Manufacturers who currently have products certified under an obsolete Notified Body, will be able to transfer that certification to another Notified Body under the new Regulations. However, if the product was certified by an old Notified Body that is no longer recognised, then the new one may be required to conduct a full assessment before transfer. This will inevitably create bottlenecks, with products being taken off the market until they are recertified, while some may prove not to be suitable for recertification under the new Regulation.

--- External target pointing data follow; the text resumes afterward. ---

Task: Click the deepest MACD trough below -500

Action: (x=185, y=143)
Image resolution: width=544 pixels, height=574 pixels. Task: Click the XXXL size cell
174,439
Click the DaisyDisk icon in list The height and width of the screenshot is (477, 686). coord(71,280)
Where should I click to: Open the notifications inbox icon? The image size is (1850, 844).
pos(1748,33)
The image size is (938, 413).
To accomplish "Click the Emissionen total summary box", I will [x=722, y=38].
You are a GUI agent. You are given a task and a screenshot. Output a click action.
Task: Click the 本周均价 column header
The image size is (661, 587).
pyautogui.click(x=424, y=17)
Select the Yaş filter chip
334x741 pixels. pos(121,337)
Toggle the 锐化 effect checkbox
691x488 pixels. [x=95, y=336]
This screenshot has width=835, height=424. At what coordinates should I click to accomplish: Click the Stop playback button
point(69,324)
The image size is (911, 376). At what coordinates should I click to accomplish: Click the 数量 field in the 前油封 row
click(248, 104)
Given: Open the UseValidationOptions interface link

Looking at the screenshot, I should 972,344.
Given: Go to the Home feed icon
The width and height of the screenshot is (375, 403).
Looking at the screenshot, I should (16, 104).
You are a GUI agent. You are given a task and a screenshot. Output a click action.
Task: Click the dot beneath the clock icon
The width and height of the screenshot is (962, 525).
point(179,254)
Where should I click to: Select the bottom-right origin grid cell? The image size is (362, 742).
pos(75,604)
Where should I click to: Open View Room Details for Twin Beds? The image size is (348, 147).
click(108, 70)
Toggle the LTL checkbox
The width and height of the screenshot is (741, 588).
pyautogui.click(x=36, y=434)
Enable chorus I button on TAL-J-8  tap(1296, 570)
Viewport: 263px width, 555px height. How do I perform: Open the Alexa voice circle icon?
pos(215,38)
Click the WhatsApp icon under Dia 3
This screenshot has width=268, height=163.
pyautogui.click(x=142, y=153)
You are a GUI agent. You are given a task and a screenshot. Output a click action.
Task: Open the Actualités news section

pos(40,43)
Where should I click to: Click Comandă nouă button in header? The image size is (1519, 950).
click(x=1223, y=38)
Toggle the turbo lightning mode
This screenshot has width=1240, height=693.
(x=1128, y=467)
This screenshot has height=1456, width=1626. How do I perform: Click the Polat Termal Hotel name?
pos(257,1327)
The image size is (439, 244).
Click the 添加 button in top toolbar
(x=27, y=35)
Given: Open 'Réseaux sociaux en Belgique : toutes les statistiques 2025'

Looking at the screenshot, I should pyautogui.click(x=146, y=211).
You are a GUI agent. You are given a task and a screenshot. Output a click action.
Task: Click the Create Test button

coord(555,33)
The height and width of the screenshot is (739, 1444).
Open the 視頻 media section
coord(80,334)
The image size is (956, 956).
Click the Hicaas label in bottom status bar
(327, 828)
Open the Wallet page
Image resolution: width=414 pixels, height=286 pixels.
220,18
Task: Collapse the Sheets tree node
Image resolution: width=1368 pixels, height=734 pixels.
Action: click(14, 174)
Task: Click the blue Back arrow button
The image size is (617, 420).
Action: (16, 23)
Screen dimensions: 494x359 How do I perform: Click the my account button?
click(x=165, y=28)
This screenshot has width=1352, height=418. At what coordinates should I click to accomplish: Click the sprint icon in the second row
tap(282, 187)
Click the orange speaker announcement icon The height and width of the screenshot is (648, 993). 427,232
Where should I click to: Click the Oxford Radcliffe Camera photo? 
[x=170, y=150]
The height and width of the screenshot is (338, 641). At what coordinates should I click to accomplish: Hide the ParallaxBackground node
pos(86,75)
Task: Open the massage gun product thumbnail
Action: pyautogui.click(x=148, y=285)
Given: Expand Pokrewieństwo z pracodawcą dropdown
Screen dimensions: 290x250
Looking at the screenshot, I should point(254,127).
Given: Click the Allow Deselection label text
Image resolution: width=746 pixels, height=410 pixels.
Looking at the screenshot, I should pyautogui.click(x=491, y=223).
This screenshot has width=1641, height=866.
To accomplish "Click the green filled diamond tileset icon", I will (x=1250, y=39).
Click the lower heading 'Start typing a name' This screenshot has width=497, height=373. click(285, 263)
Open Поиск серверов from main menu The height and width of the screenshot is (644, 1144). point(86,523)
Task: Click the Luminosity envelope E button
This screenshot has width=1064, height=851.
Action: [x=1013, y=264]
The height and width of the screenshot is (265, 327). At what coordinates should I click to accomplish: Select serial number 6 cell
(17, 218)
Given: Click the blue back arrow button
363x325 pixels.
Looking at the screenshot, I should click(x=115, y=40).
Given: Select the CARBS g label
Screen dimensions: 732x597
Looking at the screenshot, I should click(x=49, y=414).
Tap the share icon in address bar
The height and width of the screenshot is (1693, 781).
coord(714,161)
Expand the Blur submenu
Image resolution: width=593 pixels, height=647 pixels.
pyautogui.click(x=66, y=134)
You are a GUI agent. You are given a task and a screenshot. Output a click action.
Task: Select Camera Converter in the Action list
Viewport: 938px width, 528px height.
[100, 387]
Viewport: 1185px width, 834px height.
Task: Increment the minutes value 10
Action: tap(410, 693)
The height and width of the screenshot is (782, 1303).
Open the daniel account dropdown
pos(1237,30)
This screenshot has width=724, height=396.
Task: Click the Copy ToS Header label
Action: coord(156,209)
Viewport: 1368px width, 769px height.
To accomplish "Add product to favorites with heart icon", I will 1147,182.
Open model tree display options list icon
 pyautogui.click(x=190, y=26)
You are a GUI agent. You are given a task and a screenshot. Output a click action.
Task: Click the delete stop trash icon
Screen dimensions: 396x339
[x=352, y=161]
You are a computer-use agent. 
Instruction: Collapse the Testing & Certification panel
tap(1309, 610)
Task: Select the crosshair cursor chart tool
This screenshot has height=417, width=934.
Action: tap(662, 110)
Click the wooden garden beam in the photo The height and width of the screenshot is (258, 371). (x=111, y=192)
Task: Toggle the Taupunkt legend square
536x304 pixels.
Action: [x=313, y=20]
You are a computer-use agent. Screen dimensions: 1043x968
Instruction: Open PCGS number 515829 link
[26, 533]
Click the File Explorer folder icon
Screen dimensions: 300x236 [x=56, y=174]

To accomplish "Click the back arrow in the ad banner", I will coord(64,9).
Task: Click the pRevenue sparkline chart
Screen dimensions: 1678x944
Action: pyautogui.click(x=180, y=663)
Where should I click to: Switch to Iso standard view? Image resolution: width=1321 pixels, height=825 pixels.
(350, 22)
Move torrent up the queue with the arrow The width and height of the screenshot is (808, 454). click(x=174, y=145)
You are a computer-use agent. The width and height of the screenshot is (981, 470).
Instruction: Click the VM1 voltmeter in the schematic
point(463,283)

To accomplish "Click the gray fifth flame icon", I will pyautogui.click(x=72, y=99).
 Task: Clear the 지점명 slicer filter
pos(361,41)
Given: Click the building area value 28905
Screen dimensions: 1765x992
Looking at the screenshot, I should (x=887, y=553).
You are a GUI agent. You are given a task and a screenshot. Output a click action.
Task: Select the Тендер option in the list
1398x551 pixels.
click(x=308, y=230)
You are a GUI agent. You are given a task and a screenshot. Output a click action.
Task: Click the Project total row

Manufacturers therefore need to think carefully about which Notified Body they choose to work with from now on, especially as Notified Bodies will not be renotified during the transition period of moving from Directive to Regulation status. This gives manufacturers little time to act, should they need to change Notified Body after the deadline for renotification.
The Regulations also propose that the Notified Body makes unannounced visits, in addition to the surveillance audits that are currently undertaken. At the moment, it is unclear whether the manufacturer or the Notified Body will pay for this and what the process may be. For example, the Notified Body that arrives unannounced may find the staff it needs to meet, in order to access relevant files and other information relating to a product, are unavailable because the visit was not prearranged – a waste of both time and money.
While the Regulations are not finalised and the scope remains unclear, it is likely that Notified Body involvement may be required for some low risk Class I devices. For the first time, Class I manufacturers will be required to provide technical files for review by a Notified Body; if they don't, the product will not be approved and this could result in its removal from the market until that approval is granted. Once again, this means a whole new set of manufacturers may not have the necessary processes in place to ensure they can comply and will therefore have to start from scratch.
Time is ticking
Many manufacturers, importers, distributors and authorised representatives who must comply for the first time, will enter a new era and must instigate a new compliance process. However, as there will be more manufacturers needing the support of fewer Notified Bodies, time to market delays and product unavailability would appear to be inevitable.
The clock is ticking and all medical device designers and manufacturers – along with their supply chains – must take action now to thoroughly understand how they must apply these changes and mitigate the impact of these delays on their businesses.
Jean-Louis Evans is managing director of TÜV SÜD Product Service.